* Задание A *
По предположению из текста страницы, какая рифма могла заворожить автора песни?

━━━ Текст страницы

Смущало, резало мне ухо: «Так и лежим, как шагали, попарно…» Нет такого боевого порядка – «попарно», и в братских могилах хоронили не «попарно», а, горько об этом говорить, навалом. Наверное, автора заворожила рифма «Нарвой – попарно». А может быть, из-за недостатка конкретного знания такой ему привиделась фронтовая реальность.
Второе место: «…Где полегла в сорок третьем пехота, без толку, зазря…» Это более сложный случай.
В недавно напечатанных в «Общей газете» заметках (они-то и спровоцировали мои размышления о песне Галича) В. Кардин рассказывает, что первоначально эти строки звучали в песне по-иному: «…Где полегла в сорок третьем пехота, за дело, не зря…» Но далеко не все слушатели приняли эту строчку. «Молодой физик, – пишет В. Кардин, – толковал о напрасности жертв. Ну, взяли бы немцы Москву, Ленинград – все равно Америка в сорок пятом долбанула бы Берлин атомной бомбой и „Гитлер капут“. Ему возражали: и при таком обороте Россия умылась бы кровью». Видимо, Галич внял тем, кто говорил о напрасных жертвах, и переделал это место.
Однако я не уверен, что это было точное, оптимальное решение.

━━━━━━

* Задание B *
Перепечатайте из списка строк, а не из текста страницы, строки между строкой с «872x413 pixels.» и строкой с «Action: (x=573, y=326)», включительно. Изображения в ответ не включайте.

━━━ Список строк

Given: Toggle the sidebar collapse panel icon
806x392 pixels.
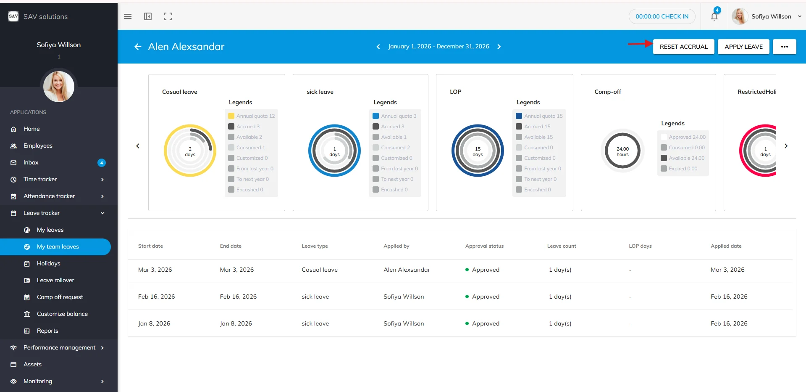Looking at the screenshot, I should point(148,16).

━━━━━━
━━━ Список строк

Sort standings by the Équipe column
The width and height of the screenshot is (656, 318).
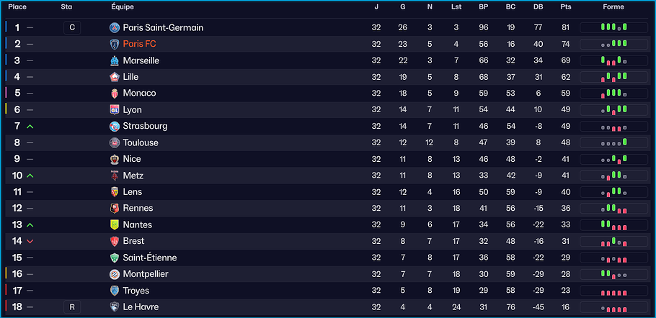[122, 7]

━━━━━━
━━━ Список строк

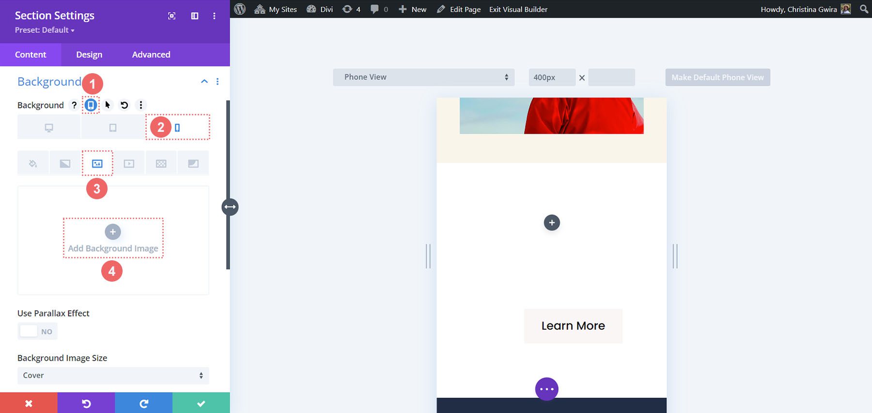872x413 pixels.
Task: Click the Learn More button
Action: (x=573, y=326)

━━━━━━

* Результат A *
Рифма «Нарвой – попарно».

* Результат B *
872x413 pixels.
Task: Click the Learn More button
Action: (x=573, y=326)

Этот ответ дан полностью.